GIVEN TASK A: In the commentary on Trump's campaign and gun rights advocates, what nickname is given as an example of attacking Michael Bloomberg over his stature?

Legitimate concerns all. But the tone of Trump’s campaign is closer to the WWE than the GOP, or at least the Republican Party as we’ve come to know it. Indeed, Mr. Trump’s unscripted harangues remind me of nothing more than championship wrestlers’ pre-fight bombast, where unadulterated machismo trumps any consideration of “sporting” competition.

I mention this because professional gun rights activists are in the same political arena and have not descended to Trump’s level. The pro-gun community’s arguments are still carefully couched within the boundaries of civility. They use reason and facts to counter the lies and distortions perpetuated by gun control advocates.

Note the word “professional.” There are plenty of pro-gun peeps who actively, persistently and viciously flame gun control advocates. But there are no gun rights leaders who resort to ad hominem attacks to make their case. They don’t channel gun owners’ anger and frustration into outright aggression.

NRA, GOA, SAF spokesmen and women can be strident, but they’re never personally insulting. Even when they’re attacking billionaire civilian disarmament advocate Michael Bloomberg they attack the gun control movement’s main financial backer on the basis of his behavior rather than, say, his diminutive stature (i.e., “Little Mikey”). Equally, the vast majority of pro-gun bloggers and journalists adopt a civil tone.

The rise of Trumpism raises an important questions for the pro-gun side: should we go there? The other side has . . .

GIVEN TASK B: Retype the records, starting at the line that has "Given: Go back using the MAHZEN arrow" and going through the end of the records, without the pictures.

(Rows of pointing data)

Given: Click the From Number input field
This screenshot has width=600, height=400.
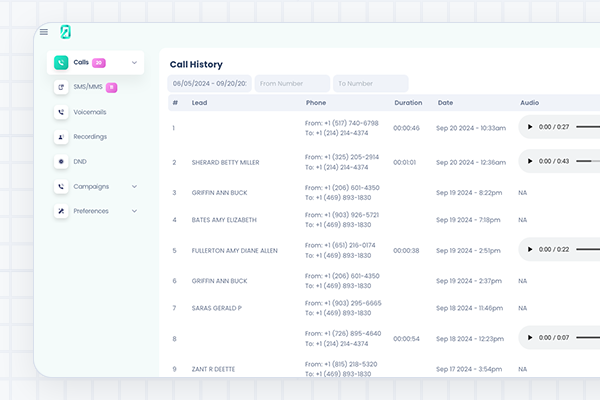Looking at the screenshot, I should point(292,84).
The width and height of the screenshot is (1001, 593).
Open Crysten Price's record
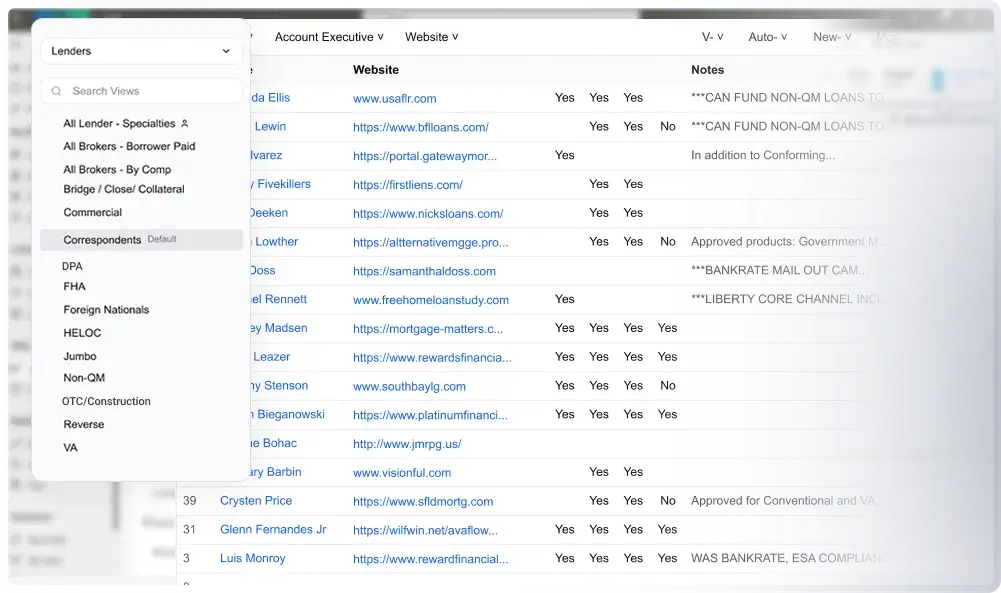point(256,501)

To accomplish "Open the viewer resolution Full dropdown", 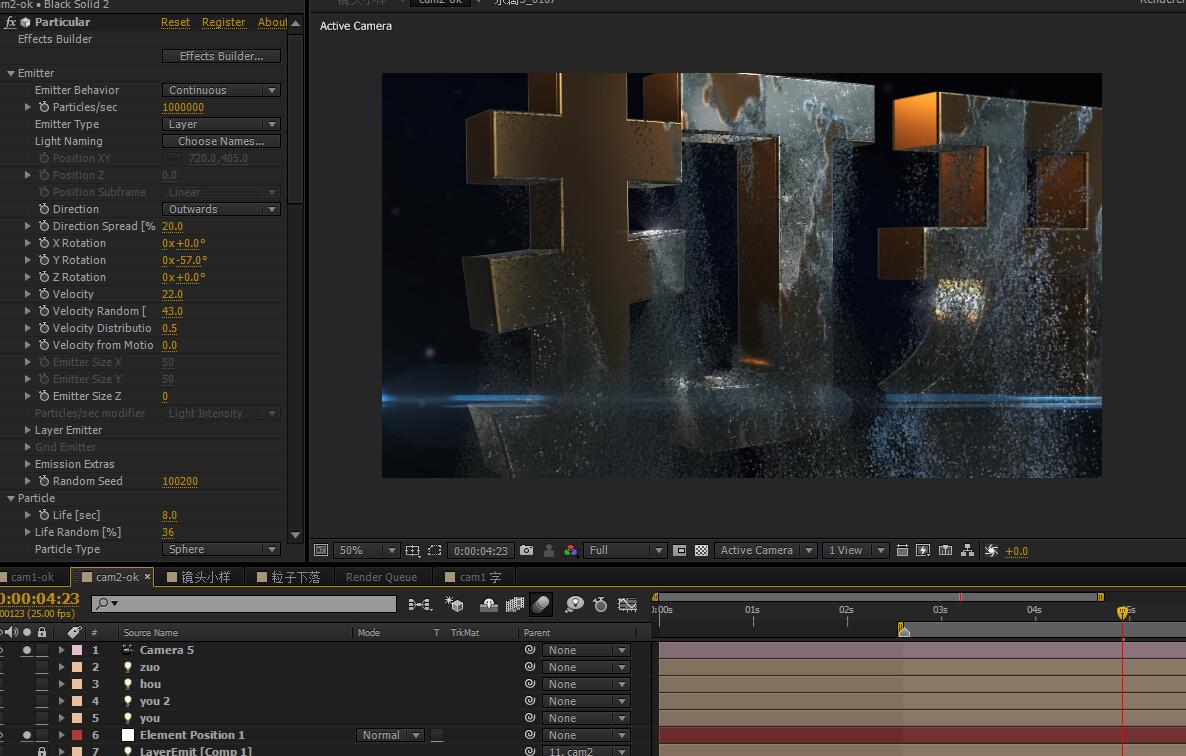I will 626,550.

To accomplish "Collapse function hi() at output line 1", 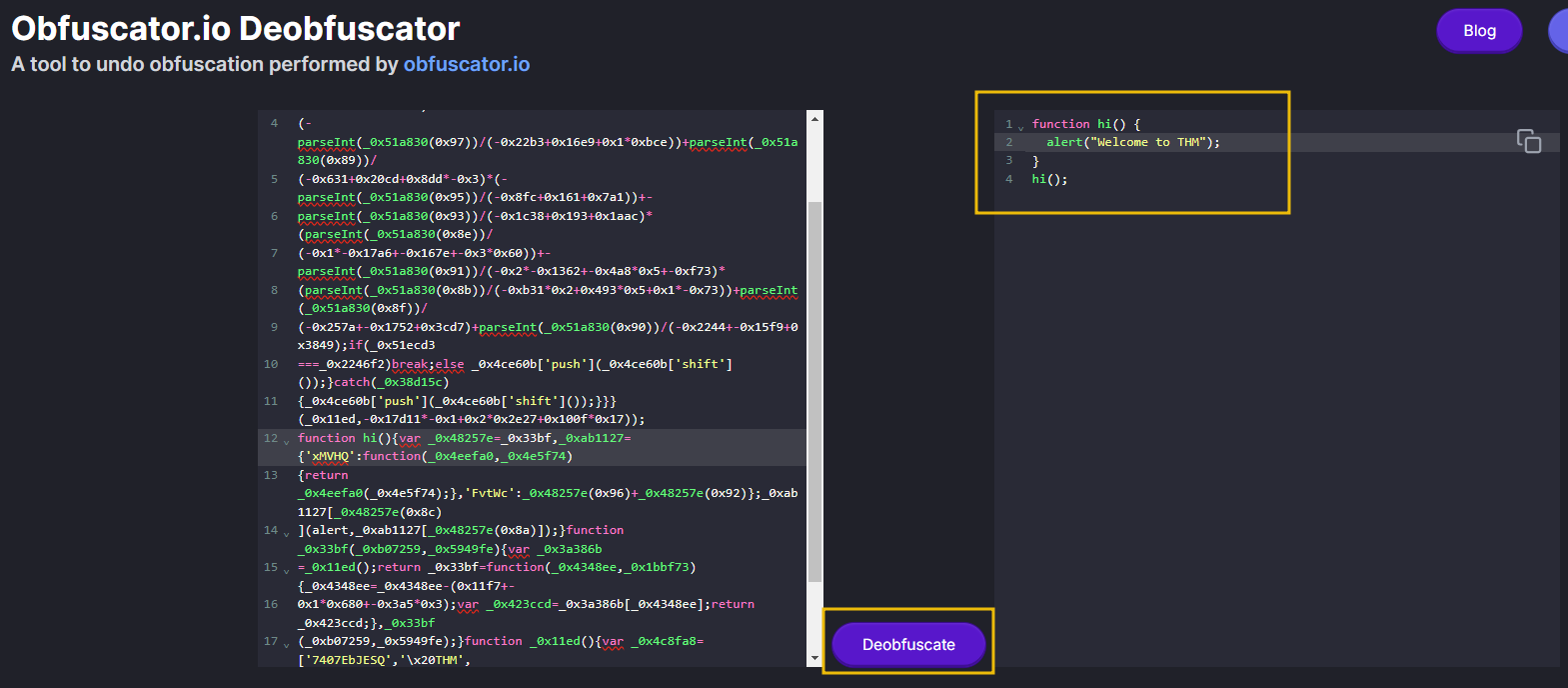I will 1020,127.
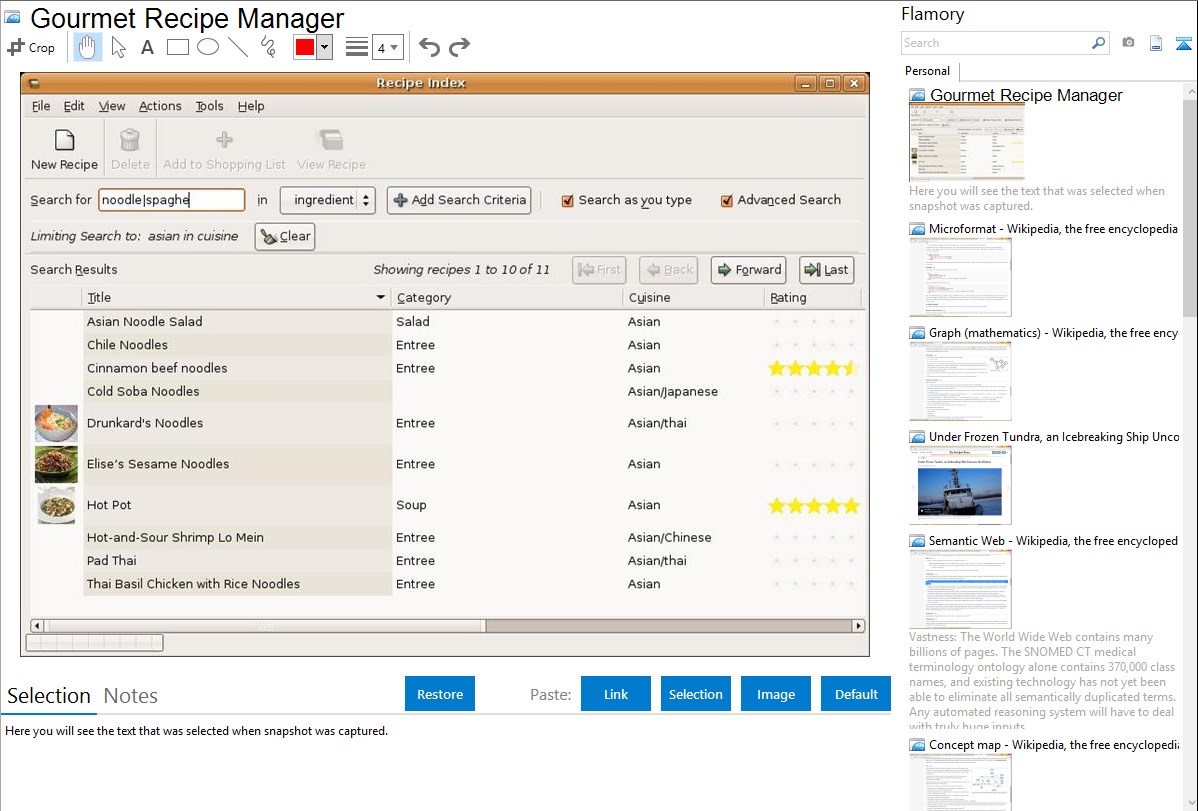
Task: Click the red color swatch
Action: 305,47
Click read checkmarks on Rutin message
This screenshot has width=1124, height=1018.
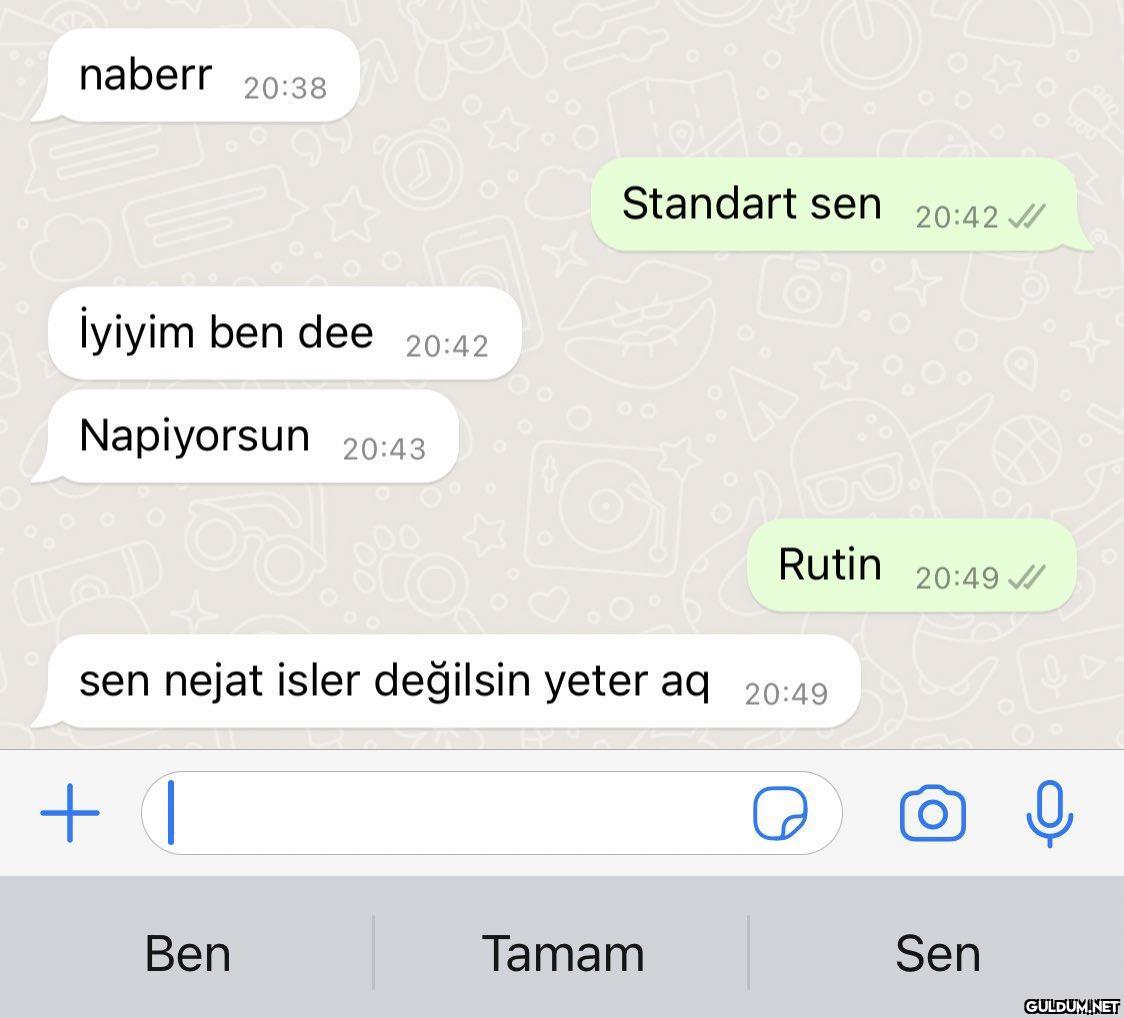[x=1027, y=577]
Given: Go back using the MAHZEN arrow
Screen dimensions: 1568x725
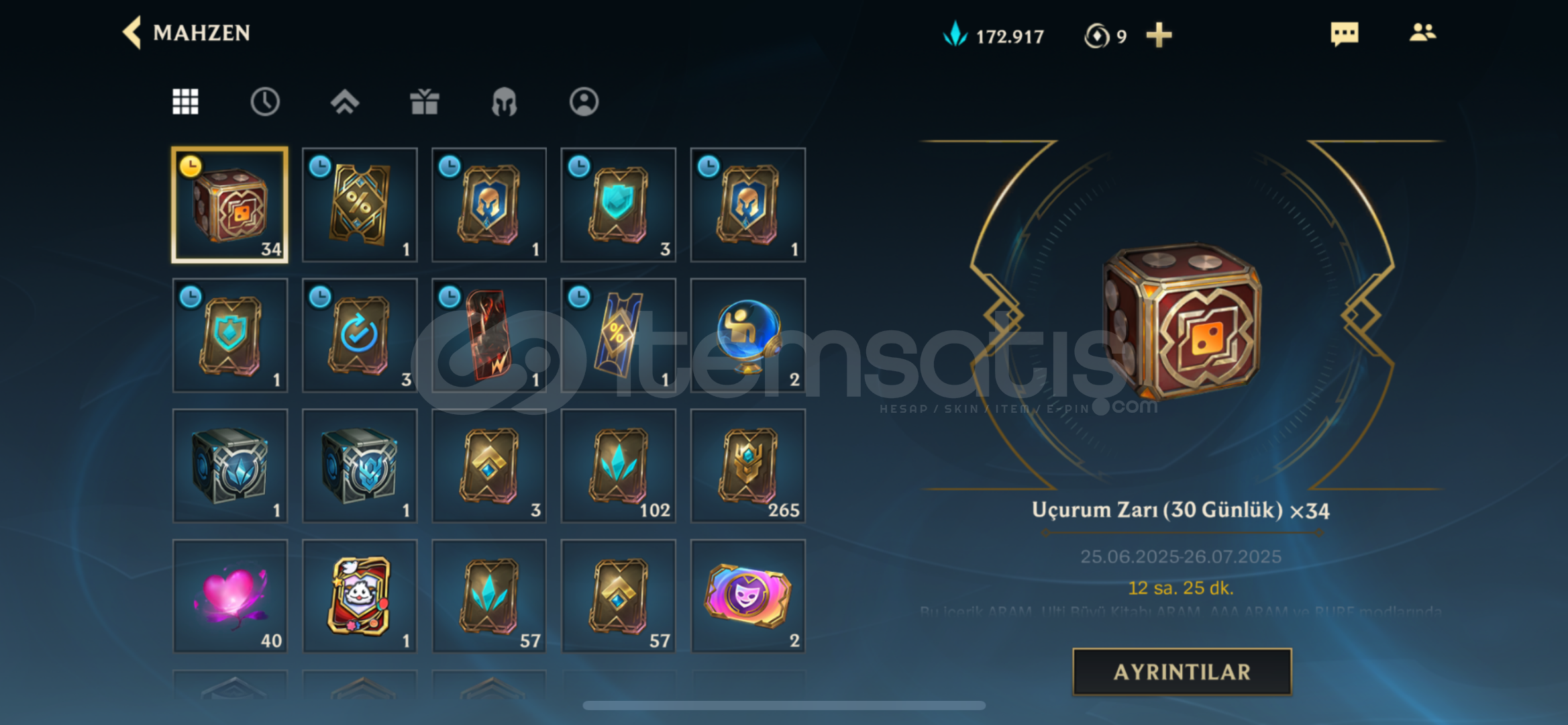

TASK OUTPUT A: "Little Mikey"

TASK OUTPUT B:
Given: Go back using the MAHZEN arrow
Screen dimensions: 1568x725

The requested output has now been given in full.